Paul drew sharp, deserved criticism for his unwillingness to consider policies with the potential to dramatically improve the lives of thousands of women across America because the women in his own life, based largely on the accident of being born into an affluent, white family, had managed to succeed without needing them. The Nation’s Annie Shields noted, though, that a larger, structural problem was Paul’s language itself, which placed his discussion of women wholly within the context of their relationship to him, the man who is, ostensibly, “responsible” for them.
In this second concern, Paul shares surprisingly common ground with President Barack Obama. In his 2013 State of the Union Address, Obama said, “We know our economy is stronger when our wives, our mothers, our daughters can live their lives free from discrimination in the workplace, and free from the fear of domestic violence.” The State of the Union was televised nationally, but was addressed only to the men in the audience, trying to convince them to support proposals that would improve the lives of “their women.” You would not know from the President’s language that women make up half of the American electorate, or even that they have the right to vote at all in support of even the policies that may impact positively on their lives.
Paul’s language, problematic on both levels, is strikingly similar to that of Agudath Yisroel Director of Public Affairs Rabbi Avi Shafran. Writing in The Forward about women’s participation in synagogue ritual life, Shafran, who takes a more traditional, limiting view, finds the whole issue very difficult to understand.
“My wonderful wife and our wonderful daughters, for instance, have never looked to the synagogue for validation or fulfillment…Among our daughters are teachers, a graphic designer, a sonographer, a special education tutor, an author — and mothers. They are all greatly accomplished, but they still don’t consider synagogue attendance terribly important, and none of them aspires to leading services.” Shafran is careful to stipulate that he is presenting, not, prescribing, a model that works for his family, though it is fairly clear that he thinks it should work just as well for everyone else as well.
In fact, though, a girl raised and educated in a Modern Orthodox milieu will ask different questions, explore different options, and see her role in the world and Jewish community in a very different way than the Shafran daughters. As JTA’s Uriel Heilman recently wrote, the tension between traditional and halakhic gender norms on one hand, and modern egalitarian values on the other, will likely come to define Modern Orthodoxy in the years to come.
The current debate surrounding tefillin for women in Modern Orthodox day schools has featured a series of well-reasoned and passionate opinions taking into account halakhic, social, and theological factors. However, they have almost all been written by men, and even the more permissive opinions have taken the form of men dictating to women what their role should be, where the lines are, what motivations should drive them, and why. This is disturbing on that second, structural level. Even if the answers turn out to be more lenient, the tone is just as condescending and paternalistic.

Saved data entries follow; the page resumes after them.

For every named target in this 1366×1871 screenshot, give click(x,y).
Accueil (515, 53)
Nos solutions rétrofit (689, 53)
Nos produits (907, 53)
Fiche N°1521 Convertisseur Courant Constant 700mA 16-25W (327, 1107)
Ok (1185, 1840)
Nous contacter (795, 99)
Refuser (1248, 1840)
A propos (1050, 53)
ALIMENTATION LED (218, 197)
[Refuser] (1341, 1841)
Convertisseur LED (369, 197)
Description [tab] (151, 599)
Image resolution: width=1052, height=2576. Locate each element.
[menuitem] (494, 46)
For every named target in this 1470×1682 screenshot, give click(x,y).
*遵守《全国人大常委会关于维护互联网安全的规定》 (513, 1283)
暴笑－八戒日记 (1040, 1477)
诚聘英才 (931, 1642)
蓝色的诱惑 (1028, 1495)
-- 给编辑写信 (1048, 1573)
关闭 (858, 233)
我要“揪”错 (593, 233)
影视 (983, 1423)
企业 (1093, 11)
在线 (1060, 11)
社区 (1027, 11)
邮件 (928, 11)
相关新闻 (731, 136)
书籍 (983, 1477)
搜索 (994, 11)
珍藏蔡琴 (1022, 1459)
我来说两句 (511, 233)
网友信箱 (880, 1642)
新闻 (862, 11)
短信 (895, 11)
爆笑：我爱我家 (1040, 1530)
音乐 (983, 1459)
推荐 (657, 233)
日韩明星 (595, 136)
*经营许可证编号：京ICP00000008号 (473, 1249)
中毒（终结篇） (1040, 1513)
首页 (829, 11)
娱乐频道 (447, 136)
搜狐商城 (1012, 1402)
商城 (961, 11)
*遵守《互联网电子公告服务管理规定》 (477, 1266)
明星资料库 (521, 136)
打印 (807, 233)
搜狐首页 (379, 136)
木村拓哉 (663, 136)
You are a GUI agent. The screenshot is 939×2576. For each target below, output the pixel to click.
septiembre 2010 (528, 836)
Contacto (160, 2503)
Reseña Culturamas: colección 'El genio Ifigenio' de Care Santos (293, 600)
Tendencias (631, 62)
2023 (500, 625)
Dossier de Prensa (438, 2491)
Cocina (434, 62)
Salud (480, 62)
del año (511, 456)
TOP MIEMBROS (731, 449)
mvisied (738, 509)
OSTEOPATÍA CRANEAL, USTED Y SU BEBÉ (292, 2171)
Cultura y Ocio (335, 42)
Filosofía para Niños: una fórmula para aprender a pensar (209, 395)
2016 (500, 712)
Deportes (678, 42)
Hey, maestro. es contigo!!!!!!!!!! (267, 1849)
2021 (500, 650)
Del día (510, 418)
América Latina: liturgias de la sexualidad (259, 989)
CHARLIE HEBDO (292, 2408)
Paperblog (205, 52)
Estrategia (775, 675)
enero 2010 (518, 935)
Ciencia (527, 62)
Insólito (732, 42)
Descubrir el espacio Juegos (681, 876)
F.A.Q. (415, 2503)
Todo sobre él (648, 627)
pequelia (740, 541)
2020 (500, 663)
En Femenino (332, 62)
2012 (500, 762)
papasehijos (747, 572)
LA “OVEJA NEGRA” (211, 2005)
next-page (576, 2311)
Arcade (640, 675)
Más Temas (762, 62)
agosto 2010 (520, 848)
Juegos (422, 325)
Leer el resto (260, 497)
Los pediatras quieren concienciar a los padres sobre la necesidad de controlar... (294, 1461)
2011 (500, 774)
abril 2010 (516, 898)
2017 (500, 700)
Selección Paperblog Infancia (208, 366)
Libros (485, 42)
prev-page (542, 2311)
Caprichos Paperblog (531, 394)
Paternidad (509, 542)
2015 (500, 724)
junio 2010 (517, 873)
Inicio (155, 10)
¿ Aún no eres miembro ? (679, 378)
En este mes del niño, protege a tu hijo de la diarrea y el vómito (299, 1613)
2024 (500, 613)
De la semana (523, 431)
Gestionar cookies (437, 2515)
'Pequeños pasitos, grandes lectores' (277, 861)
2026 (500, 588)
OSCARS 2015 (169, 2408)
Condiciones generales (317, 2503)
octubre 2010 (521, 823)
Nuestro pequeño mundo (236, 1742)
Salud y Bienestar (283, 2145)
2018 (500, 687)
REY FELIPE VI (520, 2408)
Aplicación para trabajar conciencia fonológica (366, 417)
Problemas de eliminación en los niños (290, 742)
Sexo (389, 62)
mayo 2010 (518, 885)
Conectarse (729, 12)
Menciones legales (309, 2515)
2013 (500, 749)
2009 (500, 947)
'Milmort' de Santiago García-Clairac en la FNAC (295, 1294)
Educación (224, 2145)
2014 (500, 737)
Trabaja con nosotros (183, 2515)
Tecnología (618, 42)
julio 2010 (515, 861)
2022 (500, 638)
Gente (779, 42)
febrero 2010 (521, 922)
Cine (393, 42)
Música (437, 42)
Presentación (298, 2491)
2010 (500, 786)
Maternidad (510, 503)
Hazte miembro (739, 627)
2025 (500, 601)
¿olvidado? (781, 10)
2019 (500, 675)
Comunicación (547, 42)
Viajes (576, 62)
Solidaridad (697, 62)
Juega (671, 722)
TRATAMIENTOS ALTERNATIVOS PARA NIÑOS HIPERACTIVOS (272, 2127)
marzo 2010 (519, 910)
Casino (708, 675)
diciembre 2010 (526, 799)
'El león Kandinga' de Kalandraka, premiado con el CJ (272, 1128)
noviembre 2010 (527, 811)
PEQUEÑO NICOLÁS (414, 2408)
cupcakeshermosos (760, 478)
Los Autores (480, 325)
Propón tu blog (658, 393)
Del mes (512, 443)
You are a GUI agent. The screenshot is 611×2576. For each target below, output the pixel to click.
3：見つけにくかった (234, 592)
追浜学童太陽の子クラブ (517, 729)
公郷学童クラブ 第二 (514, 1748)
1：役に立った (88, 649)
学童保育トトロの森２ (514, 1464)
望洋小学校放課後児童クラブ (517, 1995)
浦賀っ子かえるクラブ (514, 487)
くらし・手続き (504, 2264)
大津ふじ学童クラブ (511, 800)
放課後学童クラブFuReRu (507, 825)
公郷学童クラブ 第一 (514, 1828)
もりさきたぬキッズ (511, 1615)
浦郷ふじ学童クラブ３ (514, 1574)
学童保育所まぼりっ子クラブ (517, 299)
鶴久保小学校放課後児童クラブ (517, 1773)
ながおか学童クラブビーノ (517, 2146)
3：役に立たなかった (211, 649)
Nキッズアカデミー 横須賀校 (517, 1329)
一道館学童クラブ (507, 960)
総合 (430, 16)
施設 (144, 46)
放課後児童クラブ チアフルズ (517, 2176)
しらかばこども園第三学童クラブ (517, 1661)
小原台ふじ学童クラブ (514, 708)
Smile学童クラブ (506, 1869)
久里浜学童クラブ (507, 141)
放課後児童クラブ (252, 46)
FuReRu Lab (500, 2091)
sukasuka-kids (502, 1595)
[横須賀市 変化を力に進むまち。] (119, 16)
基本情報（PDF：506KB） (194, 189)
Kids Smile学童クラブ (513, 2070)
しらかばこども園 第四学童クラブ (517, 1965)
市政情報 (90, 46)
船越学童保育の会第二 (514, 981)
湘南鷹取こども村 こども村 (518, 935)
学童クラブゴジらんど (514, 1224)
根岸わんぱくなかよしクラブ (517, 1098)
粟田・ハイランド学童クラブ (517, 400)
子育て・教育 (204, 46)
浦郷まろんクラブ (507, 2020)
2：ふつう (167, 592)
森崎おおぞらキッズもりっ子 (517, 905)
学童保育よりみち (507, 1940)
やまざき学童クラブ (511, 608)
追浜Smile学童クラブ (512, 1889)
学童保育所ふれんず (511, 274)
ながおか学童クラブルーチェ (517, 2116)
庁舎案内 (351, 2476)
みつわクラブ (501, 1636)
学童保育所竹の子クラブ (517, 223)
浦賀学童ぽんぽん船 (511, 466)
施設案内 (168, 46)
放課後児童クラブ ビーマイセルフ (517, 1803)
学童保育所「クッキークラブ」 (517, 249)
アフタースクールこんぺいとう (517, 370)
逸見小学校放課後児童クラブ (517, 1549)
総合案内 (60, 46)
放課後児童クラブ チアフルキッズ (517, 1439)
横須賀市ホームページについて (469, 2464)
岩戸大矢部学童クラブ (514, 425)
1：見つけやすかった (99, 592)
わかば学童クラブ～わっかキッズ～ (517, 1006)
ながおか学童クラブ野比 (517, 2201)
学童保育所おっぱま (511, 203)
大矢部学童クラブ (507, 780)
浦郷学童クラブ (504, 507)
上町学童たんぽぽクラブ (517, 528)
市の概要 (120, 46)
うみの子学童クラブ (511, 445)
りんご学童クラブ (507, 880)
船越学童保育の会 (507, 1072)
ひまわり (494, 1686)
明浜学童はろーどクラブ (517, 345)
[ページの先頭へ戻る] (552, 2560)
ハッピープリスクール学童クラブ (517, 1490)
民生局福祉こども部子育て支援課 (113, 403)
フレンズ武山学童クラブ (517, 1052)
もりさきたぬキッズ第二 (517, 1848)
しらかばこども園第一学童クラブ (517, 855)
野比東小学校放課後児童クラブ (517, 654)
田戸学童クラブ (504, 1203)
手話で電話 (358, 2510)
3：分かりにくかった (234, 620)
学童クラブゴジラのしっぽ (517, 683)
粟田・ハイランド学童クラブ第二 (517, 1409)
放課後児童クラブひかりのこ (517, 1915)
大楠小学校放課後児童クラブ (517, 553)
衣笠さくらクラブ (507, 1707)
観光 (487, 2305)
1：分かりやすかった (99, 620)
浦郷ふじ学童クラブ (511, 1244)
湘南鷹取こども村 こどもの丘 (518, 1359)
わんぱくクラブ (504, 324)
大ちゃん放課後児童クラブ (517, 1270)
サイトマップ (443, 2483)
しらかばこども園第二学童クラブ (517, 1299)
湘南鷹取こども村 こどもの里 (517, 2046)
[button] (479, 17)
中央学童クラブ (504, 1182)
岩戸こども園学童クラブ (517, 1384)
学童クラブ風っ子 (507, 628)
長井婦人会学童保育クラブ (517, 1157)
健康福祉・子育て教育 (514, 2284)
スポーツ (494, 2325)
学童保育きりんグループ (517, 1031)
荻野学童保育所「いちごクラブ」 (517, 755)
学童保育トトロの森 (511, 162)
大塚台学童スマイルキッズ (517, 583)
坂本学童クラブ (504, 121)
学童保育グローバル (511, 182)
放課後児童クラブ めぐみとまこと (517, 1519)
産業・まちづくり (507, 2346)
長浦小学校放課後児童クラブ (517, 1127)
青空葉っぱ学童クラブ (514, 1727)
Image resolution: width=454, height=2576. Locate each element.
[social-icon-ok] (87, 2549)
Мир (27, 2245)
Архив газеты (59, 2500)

Just as women are not a minority of America, they are not a minority of the Jewish community. The conversations that are currently taking place, as well as the conversations that will take place, must not just be about women; they must be with women. Among the great successes of the past fifty years has been the democratization of Torah literacy, and, in particular, the rise of a generation of women with a mastery of halakhic literature unparalleled in Jewish history. Whether the answers eventually move us towards innovation or tradition, we should be focused on having inclusive conversations in which all of the stakeholders are affirmed and heard; that is the truest hallmark of a vibrant, participative Modern Orthodoxy.